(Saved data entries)
_____

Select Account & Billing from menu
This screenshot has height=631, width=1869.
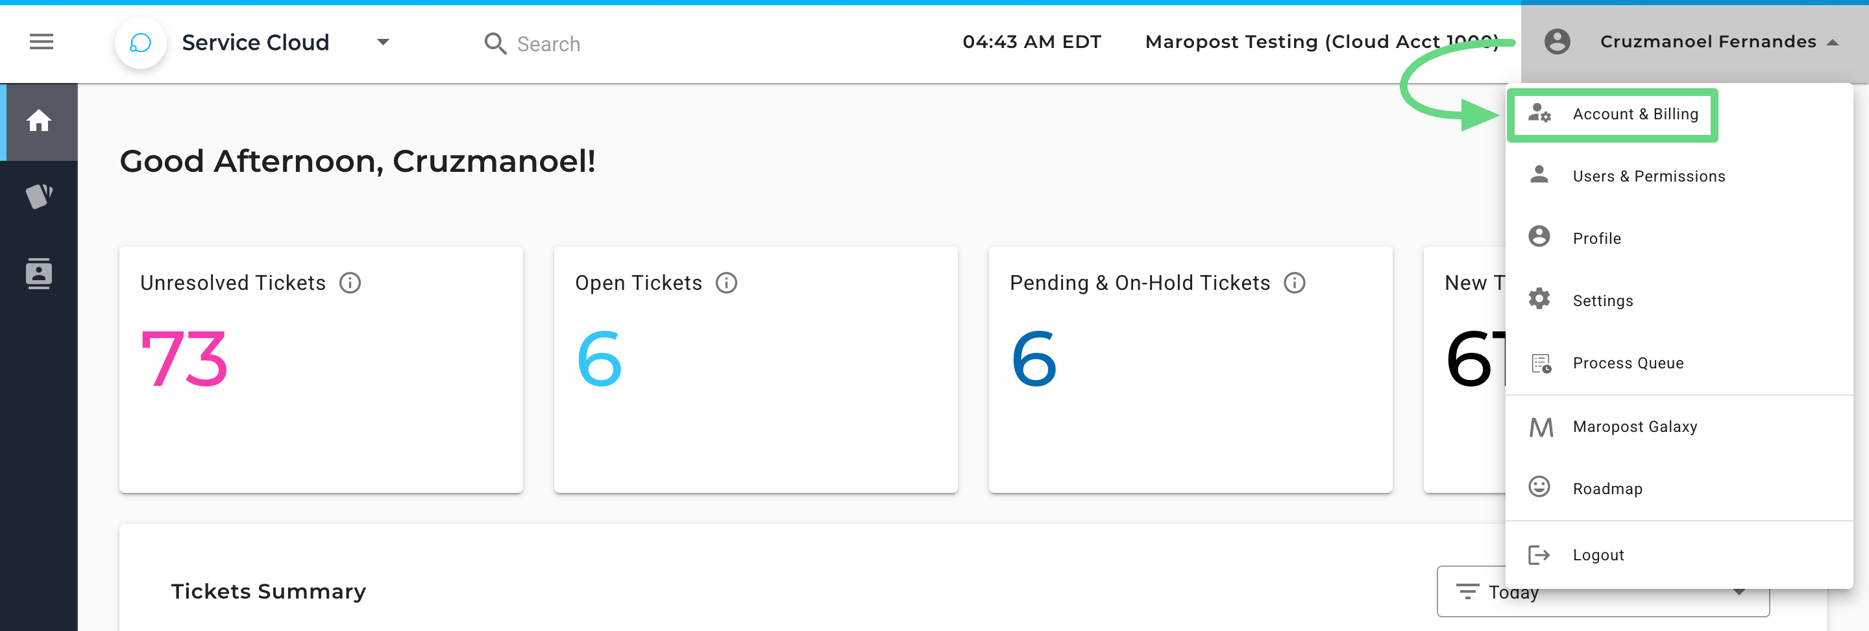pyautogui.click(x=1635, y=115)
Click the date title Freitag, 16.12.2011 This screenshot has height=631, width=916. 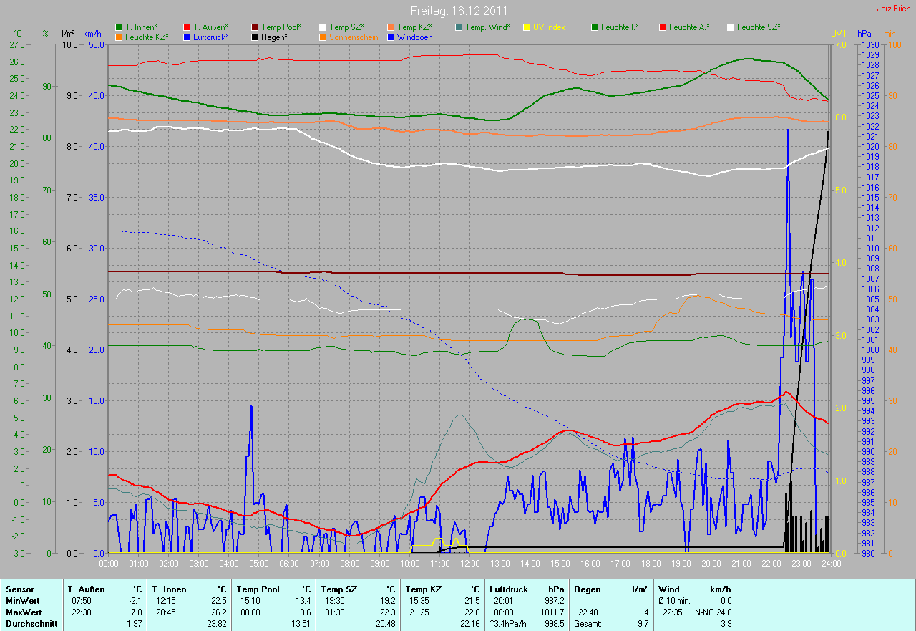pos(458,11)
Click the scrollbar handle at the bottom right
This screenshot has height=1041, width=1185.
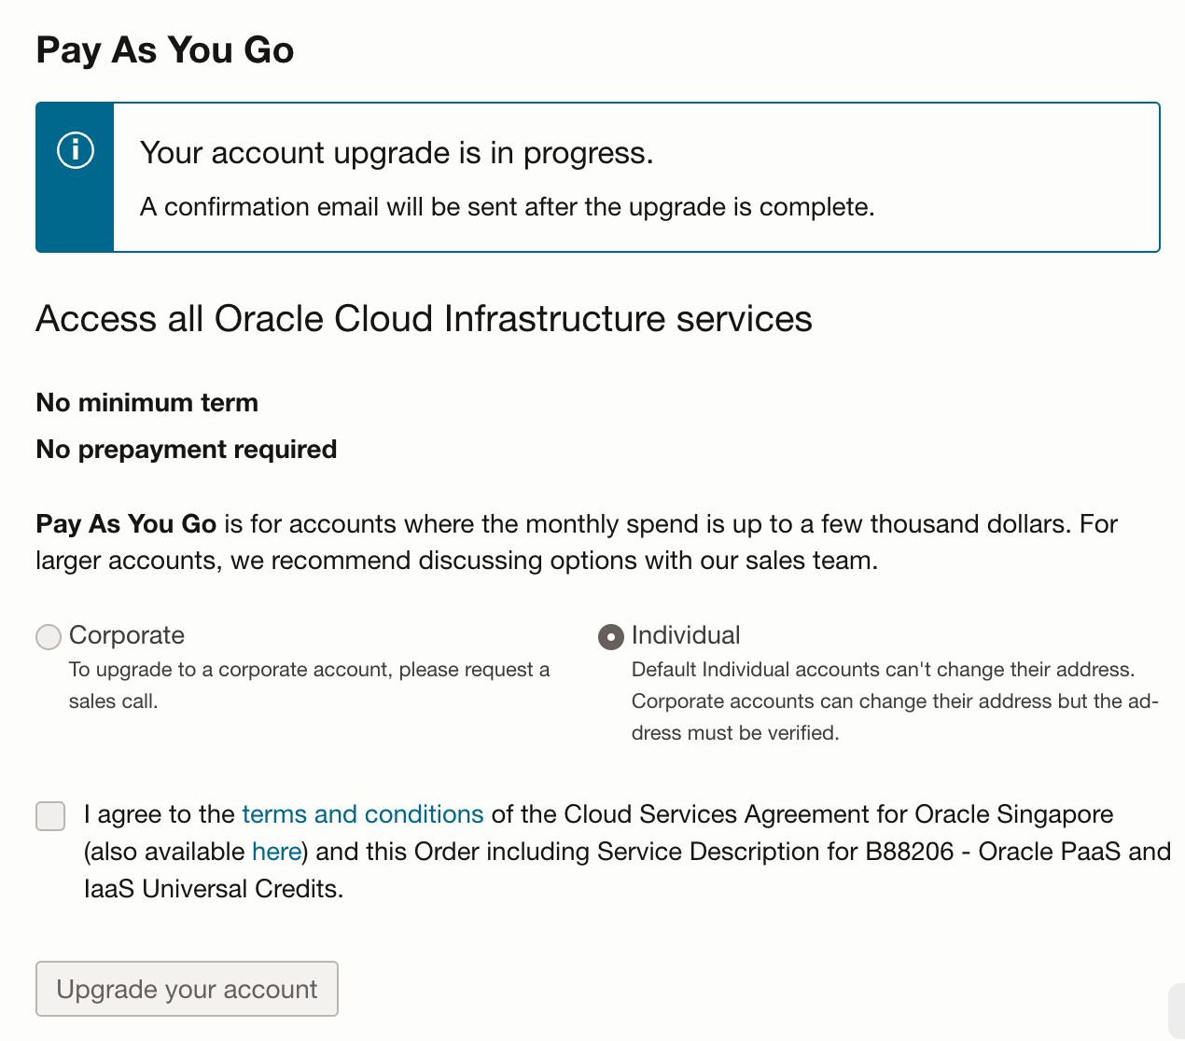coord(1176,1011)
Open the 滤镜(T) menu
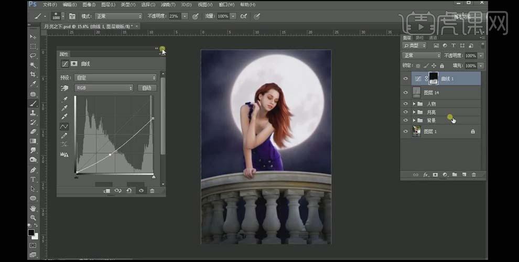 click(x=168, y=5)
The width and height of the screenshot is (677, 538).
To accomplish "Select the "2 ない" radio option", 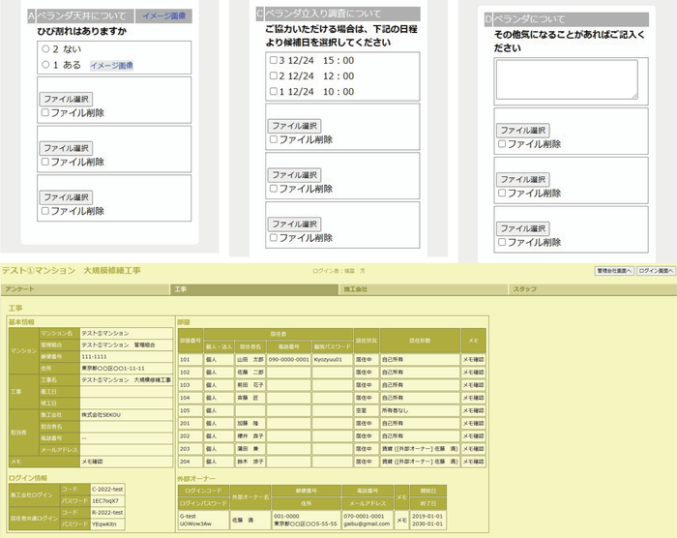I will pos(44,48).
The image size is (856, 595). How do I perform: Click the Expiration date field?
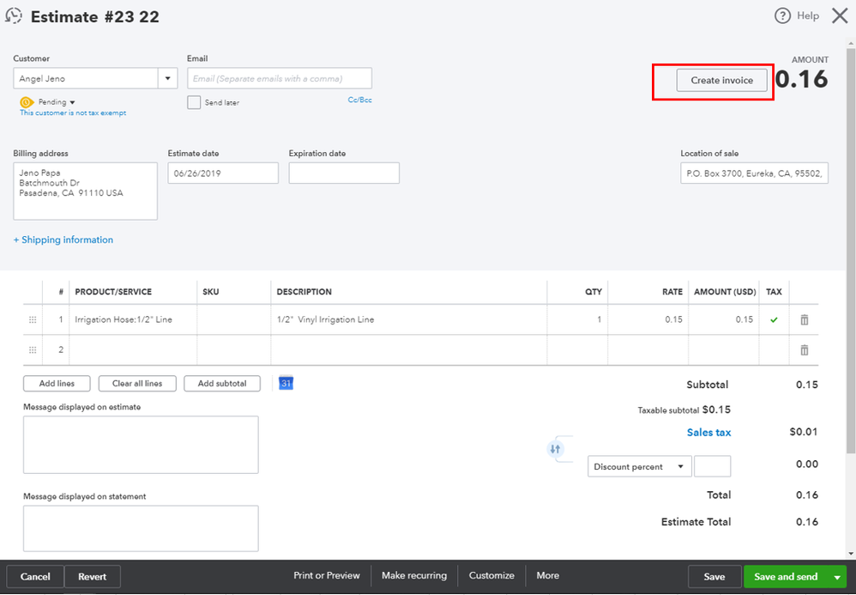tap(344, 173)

_____

PROMPT ▸ Reproduce exactly, with nothing added, the lines from the line with "The image size" through the end of the entries above; pictures are to be left out.

EXERCISE OUTPUT ▸
The image size is (856, 595). How do I perform: Click the Expiration date field?
tap(344, 173)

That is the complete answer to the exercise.